In any case, she, too, is very detail oriented. And aside from it being most evident in her conversations, it's very evident in her writing, as well.

Remember when you were in school, Jewish day school or otherwise, and you went back after summer vacation or spring vacation, and had to write the expected piece: "What I Did On My Holiday" -- she does it, too. She did it after summer break, did it after Chanukah break, did it after mid-winter break and now had to write what she did on her two-week Pesach vacation. She has a journal in her English studies, and after school breaks or after school trips, or around Jewish holidays, she is supposed to write in her journal and accompany her entry with drawings.

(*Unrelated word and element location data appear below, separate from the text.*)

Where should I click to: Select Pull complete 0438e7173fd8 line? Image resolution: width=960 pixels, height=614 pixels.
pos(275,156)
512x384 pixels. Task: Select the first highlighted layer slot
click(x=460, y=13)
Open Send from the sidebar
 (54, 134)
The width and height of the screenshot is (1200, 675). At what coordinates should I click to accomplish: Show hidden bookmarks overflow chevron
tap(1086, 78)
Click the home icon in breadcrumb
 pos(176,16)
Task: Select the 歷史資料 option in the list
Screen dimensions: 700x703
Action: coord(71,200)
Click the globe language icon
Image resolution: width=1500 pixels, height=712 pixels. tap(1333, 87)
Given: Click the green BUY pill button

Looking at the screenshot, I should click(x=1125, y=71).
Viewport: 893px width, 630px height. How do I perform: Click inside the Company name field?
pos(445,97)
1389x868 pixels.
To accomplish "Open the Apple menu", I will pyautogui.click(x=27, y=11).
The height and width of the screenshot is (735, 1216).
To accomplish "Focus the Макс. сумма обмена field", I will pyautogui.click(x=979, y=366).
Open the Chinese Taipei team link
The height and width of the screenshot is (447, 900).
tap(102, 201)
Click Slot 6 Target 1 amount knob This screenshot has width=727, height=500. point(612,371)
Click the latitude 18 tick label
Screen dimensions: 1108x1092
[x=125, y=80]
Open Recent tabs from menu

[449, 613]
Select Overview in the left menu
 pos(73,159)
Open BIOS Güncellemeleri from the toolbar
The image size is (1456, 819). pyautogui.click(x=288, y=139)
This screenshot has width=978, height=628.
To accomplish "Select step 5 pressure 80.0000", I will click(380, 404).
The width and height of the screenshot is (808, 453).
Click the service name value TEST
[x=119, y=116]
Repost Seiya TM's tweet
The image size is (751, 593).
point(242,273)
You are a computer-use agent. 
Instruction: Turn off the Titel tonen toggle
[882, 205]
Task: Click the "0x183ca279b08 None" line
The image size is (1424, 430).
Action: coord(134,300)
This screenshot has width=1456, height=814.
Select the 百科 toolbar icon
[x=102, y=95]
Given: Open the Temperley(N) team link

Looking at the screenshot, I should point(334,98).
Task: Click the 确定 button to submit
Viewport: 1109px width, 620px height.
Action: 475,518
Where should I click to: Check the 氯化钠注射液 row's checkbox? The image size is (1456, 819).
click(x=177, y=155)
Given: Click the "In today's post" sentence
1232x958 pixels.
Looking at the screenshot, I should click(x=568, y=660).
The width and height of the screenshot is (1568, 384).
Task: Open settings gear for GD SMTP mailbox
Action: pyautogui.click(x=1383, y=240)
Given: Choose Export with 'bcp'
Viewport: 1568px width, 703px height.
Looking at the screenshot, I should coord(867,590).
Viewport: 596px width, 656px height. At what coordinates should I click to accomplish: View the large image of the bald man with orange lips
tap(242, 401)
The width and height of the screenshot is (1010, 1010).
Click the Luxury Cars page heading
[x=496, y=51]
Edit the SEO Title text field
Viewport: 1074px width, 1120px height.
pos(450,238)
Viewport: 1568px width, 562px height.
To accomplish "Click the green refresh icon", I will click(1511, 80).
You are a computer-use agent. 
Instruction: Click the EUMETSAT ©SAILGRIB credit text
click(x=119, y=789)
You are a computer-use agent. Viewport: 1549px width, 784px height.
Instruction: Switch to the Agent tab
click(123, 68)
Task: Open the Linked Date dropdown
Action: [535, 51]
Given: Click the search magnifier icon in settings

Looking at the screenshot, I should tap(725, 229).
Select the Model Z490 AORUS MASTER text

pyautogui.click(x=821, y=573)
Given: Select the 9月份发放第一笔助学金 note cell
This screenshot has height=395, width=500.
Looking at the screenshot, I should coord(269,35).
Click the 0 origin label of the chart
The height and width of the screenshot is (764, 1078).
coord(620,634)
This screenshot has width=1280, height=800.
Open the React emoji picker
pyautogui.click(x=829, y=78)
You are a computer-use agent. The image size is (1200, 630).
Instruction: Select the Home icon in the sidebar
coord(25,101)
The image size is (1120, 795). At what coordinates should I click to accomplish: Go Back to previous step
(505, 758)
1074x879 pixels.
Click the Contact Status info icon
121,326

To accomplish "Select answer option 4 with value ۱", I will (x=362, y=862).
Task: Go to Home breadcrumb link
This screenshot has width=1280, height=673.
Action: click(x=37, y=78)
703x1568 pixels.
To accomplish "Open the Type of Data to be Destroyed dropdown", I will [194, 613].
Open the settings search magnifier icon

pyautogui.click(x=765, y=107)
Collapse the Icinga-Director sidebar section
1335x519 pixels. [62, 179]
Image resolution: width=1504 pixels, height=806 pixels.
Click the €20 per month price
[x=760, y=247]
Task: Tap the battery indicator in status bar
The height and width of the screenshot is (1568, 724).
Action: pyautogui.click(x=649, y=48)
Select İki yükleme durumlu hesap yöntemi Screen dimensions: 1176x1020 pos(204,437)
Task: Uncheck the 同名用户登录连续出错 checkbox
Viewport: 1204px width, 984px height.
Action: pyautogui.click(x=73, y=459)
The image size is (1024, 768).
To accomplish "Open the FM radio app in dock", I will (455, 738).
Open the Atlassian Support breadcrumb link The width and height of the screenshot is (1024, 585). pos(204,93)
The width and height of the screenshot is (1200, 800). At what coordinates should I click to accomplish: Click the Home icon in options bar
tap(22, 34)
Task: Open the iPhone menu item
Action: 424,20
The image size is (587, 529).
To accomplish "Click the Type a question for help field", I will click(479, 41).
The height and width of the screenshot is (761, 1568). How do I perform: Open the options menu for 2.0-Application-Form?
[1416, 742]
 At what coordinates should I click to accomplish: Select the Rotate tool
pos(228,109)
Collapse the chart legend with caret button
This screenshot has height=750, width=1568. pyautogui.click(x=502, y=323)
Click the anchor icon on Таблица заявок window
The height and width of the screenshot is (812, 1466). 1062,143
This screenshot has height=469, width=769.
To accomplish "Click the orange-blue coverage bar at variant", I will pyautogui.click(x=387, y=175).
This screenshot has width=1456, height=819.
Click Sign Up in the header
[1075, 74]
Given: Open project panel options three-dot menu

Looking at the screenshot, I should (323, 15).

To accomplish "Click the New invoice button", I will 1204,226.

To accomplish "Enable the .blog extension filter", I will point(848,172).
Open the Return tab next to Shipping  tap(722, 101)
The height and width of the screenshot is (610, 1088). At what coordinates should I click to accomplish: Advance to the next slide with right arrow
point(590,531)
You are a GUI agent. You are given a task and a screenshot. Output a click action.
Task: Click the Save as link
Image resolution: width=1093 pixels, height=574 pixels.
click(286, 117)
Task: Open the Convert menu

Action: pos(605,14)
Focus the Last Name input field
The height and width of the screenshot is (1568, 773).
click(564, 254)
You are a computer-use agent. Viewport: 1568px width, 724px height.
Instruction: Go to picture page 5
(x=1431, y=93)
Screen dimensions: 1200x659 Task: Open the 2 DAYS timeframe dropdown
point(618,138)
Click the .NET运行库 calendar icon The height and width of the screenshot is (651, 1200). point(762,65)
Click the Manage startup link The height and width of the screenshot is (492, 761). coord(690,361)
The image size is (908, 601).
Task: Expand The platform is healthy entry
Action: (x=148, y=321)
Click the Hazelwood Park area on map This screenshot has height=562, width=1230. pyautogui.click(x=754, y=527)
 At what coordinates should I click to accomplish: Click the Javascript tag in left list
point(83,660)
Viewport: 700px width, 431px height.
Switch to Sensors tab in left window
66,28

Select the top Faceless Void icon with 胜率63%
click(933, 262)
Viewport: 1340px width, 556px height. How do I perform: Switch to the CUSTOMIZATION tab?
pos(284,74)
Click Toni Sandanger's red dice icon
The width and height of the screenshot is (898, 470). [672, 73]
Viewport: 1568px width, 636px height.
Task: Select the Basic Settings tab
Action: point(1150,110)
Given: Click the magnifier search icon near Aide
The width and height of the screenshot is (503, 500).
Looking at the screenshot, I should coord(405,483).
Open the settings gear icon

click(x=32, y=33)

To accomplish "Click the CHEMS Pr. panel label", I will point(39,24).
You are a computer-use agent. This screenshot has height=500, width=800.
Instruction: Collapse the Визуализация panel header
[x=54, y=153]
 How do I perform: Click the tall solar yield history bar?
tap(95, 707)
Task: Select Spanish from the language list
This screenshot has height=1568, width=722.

Yesterday I asked A if I could look at what she'd written in her journal about her Pesach holidays. She gave me permission, and before I began to read the particular assigned entry, I looked back at a couple of earlier entries. I was pleased when the teacher commented on one: "Are you going to be a writer like your mom?"

I then turned to read the Pesach entry. It was pretty much a play-by-play listing of the first days of the chag and who was at the seders we attended and hosted, and who she played with and what she played (Trivial Pursuit for Kids -- I recommend it highly. It's meant for age eight and up, but even my five-year-old can get answers right. It is multiple-choice answers)when it wasn't the seders. And which cousins and friends got to sleep over. And her closing sentence for the entry was: "And on Monday at 2:00 a.m. I barfed."

The hysterical laughter just erupted from me. She definitely had ended her piece on an "upbeat" note, in her matter-of-fact way. Yup, yup, yup, that's my daughter, folks. Giving her all to tell a story, and as Walter Cronkite would have said, "And that's the way it was!"